Three very basic concepts I’ve slung together to help explain to myself some of the things I feel are happening as a result of all of our contributions to the sprawling social web.
Layers

Pic: http://www.flickr.com/photos/sixthlie/4624494638/
The first layer is the world most of us can see with our eyes unaided. The world around us. The ‘real world’ as some like to call it 🙂
Stacked on top of this are all of the ‘other’ layers.
So when I think about Google Streetview I think of it as a wafer thin layer on top of the reality I can see with my eyes unaided – it’s an overlay, an augmentation and an enhancement.

Something like restaurant reviews, location-based social network activity or photos placed by geolocation are further layers, stacked on top.
With the rise of open data we can see more and more information being released into the wild that can be created into still further layers or nuance and contour added to existing layers.
This is obviously particularly exciting as we start to use screens or projectors to place layers on top of one another right in front of our eyes.
Daemon by Daniel Suarez includes some lovely realistic ideas about an augmented reality available through a HUD in the form of some designer glasses.
And the William Gibson book Spook Country which includes dead celebrities visualized geolocatively (is that even a word), visible using a VR helment, was the first thing to really blow my mind about the possibilities of additional information rendered on a physical place.
It might be interesting to ponder what else can be thought of as a layer, or what will soon be created and released that can become a layer.
Some people have talked about works of art, currently limited to scarce space in galleries and so mainly stored hidden away, could be projected across whole cities as an available ‘layer’ to view and engage with.
It would be cool to me to see history applied to the present day as a layer. Imagine if you could ‘switch on’ history as you walked around Amsterdam, Boston or whatever place. That will be cool.
I wonder what else is possible?
Mosaics

Another simple concept, Mosaics are the whole which is made up of all of the fragments that we each contribute. This is really obvious when you search for heavily trafficked physical places in Flickr, for example:
You get a ton of images of the same or similar thing, each from a slightly different angle, camera, in a different light and so on. Together they make the mosaic.
I think in my simple head that this is a fusion of two things: spending lots of time in Flickr sourcing photos and seeing the effect of many individual contributions that make up a whole, and that mad cool Microsoft technology a few years back that creates a new reality out of lots of photo contributions.
If you want to you can find mosaics in Twitter hashtag streams, TripAdvisor, Gowalla, FourSquare, and probably loads of other places.
The opportunity to with mosaics is to find whole mosaics where at first we can only see the individual pieces, and to help others see them to. To reveal and then tap into something that is bigger than all of us.
Contrails

Pic: http://www.flickr.com/photos/ithinkx/302880486/in/photostream/
Contrails is the third of these related simple little terms.
Contrails really hit me when in San Francisco not so long ago, and I’d decided that to log my time there and share it too I’d try using Gowalla which had sort of evaded me until then.
Checking in to places around the city – mainly food joints – I was able to see this trails of the people there before me like the white contrails left behind jets in the sky.

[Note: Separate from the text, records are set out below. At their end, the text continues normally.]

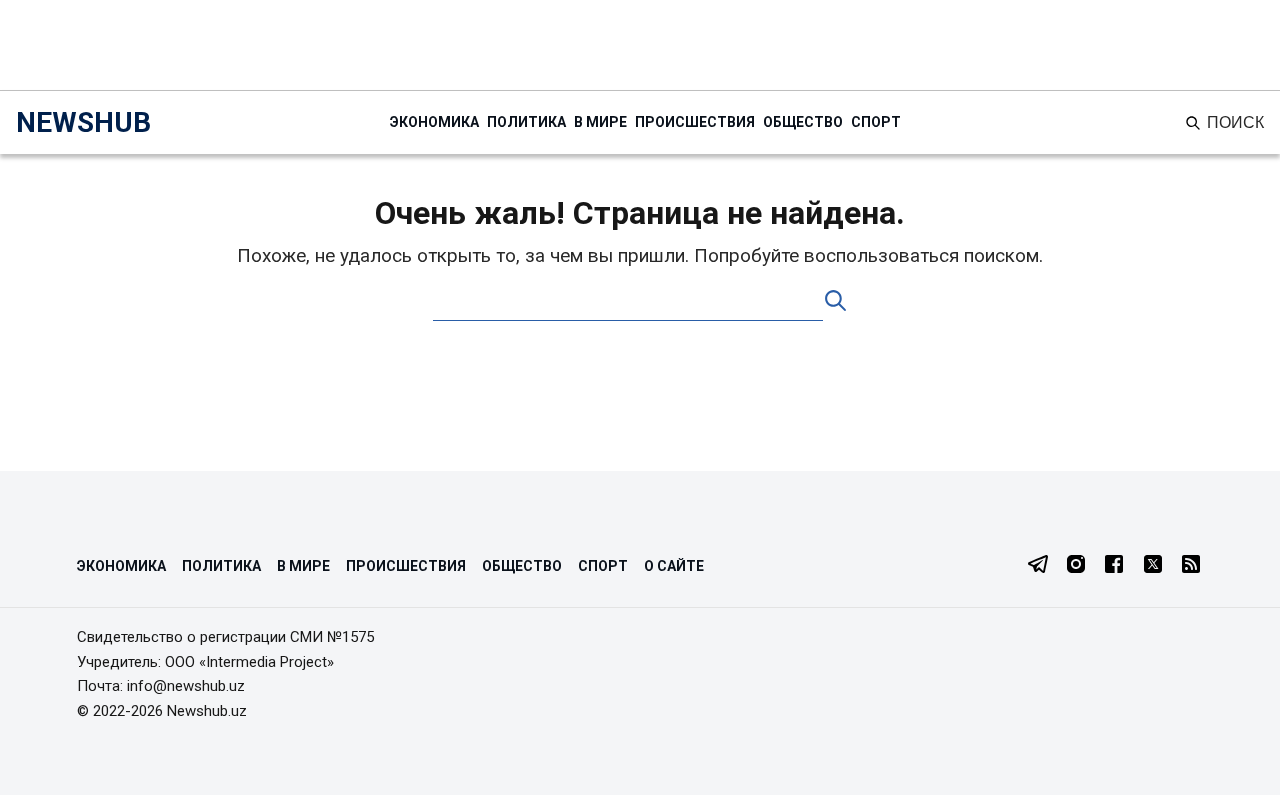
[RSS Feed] (1191, 566)
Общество (803, 122)
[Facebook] (1114, 566)
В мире (600, 122)
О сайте (674, 566)
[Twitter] (1153, 566)
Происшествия (695, 122)
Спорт (876, 122)
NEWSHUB (83, 122)
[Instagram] (1076, 566)
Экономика (434, 122)
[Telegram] (1038, 566)
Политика (526, 122)
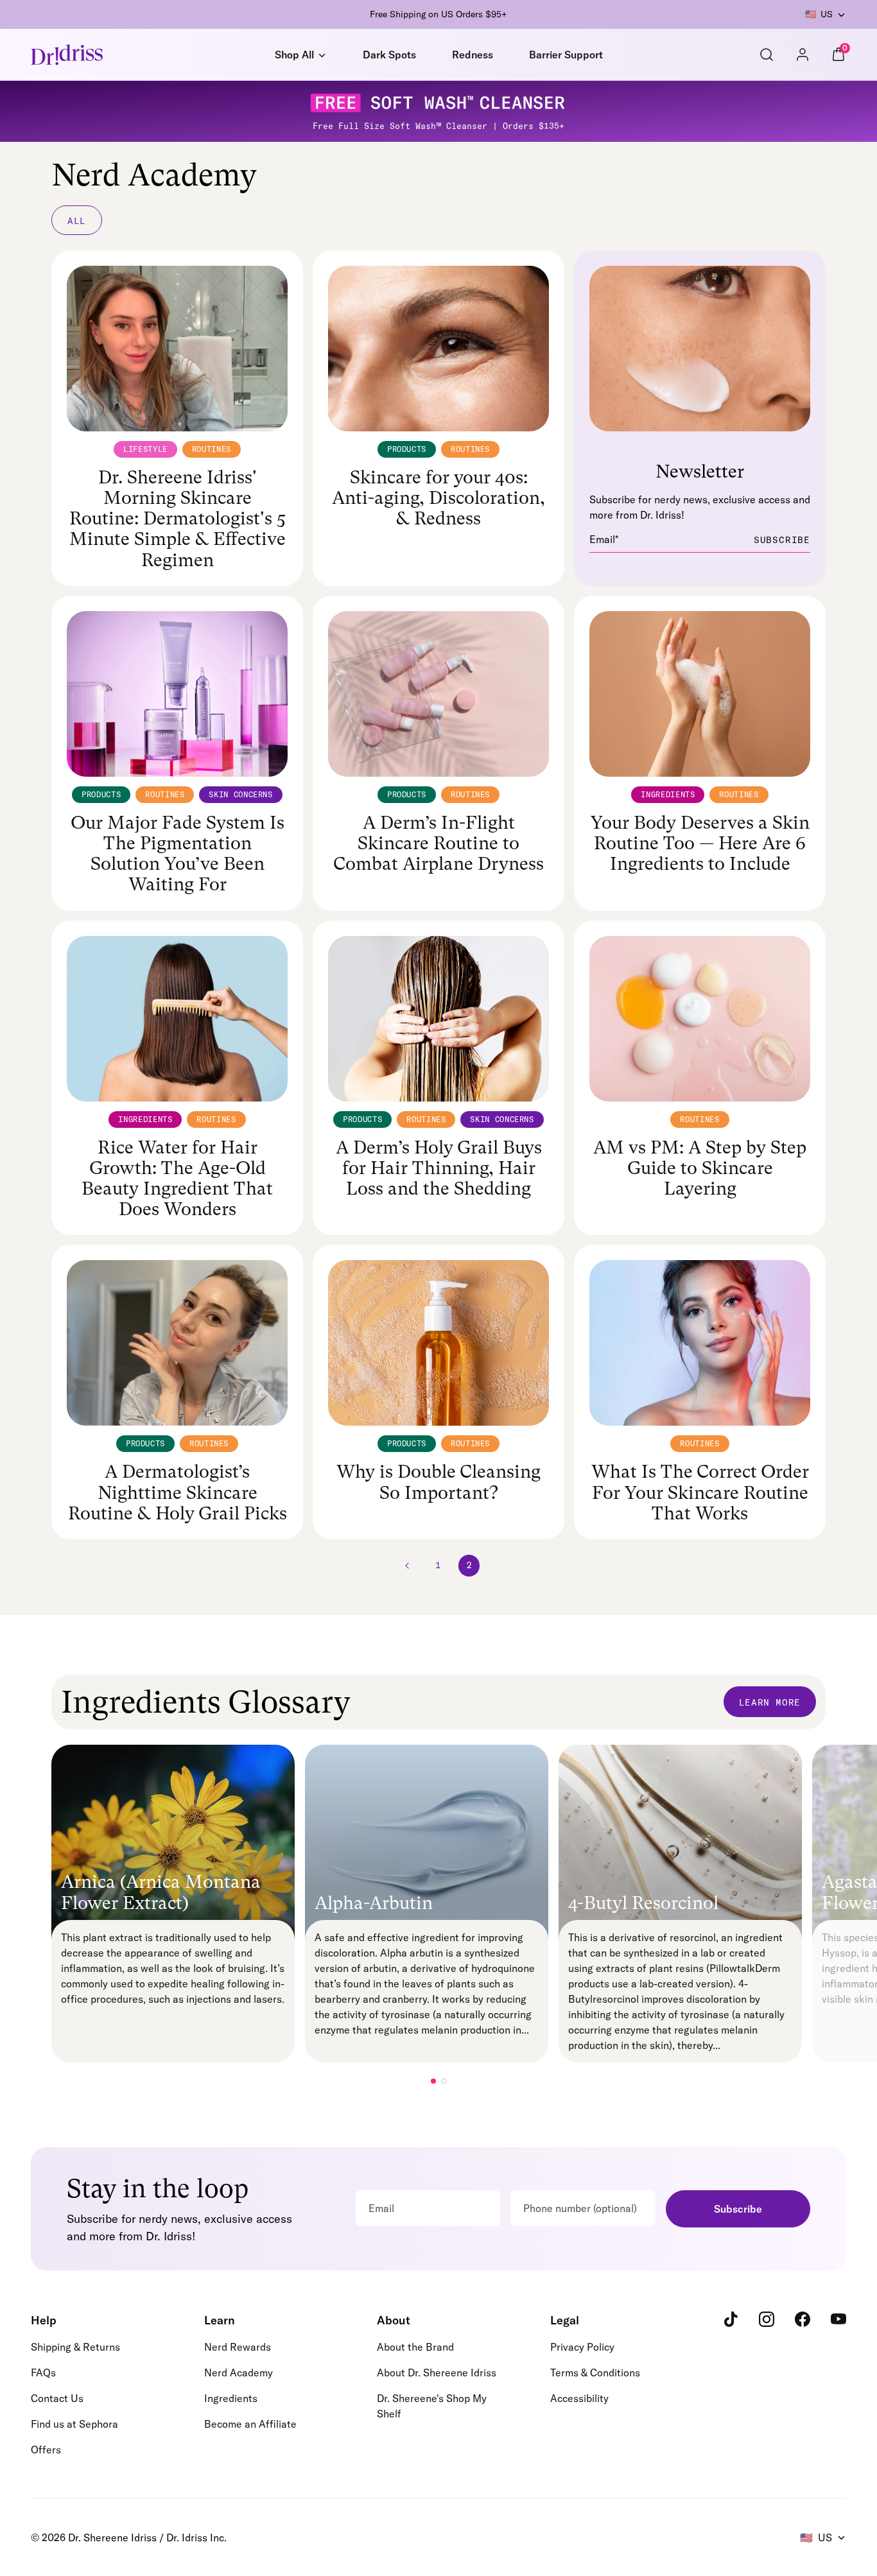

The people passing through…
These people, their faces, their notes about what to have and where to sit and their photos of the burger, the beer, the ballgame. Like a cookie trail left intentionally for others to follow. But many of them.
We are all leaving contrails behind us on the web – sometimes collected consciously like through Last.fm, Twitter or the snippety Highlights I share from my Kindle, and sometimes unconsciously like through our web browsing and Google searches.
Services that seem to consciously employ our contrails seem to engage with our desires for self-expression and our narcissim and vanity too. Personally, I like services that give me control of my contrail!
But also there is the growing privacy debate, and perhaps a growing awareness that ‘if you’re not paying then you’re probably the product’.
So as individuals an understanding of personal contrails seems to be an important part of web literacy.
As providers of things (rather than as users/consumers), contrails may be an opportunity to help people by providing things that help them by storing their snippets, freezing them in time. Annotating them or sharing them. As Umair Haque said a long time ago, ‘the value isn’t in the data itself, it’s what the data flows through’ (or something).
With the rise of Big Data, the storytelling of our personal cookie trails seems like it will be a growth area.
Perhaps there are also ways to weave multiple contrails to help me as the consumer to understand the interaction between different areas of my life – like how often I run (say Nike+ or RunKeeper app), with how happy I am (Mappiness), with how much I’ve been travelling recently and where to (say one or other of the trip apps) with the new connections I’ve formed (via LinkedIn)… and so on.
So there you go.
Layers. Mosaics. Contrails. That is all.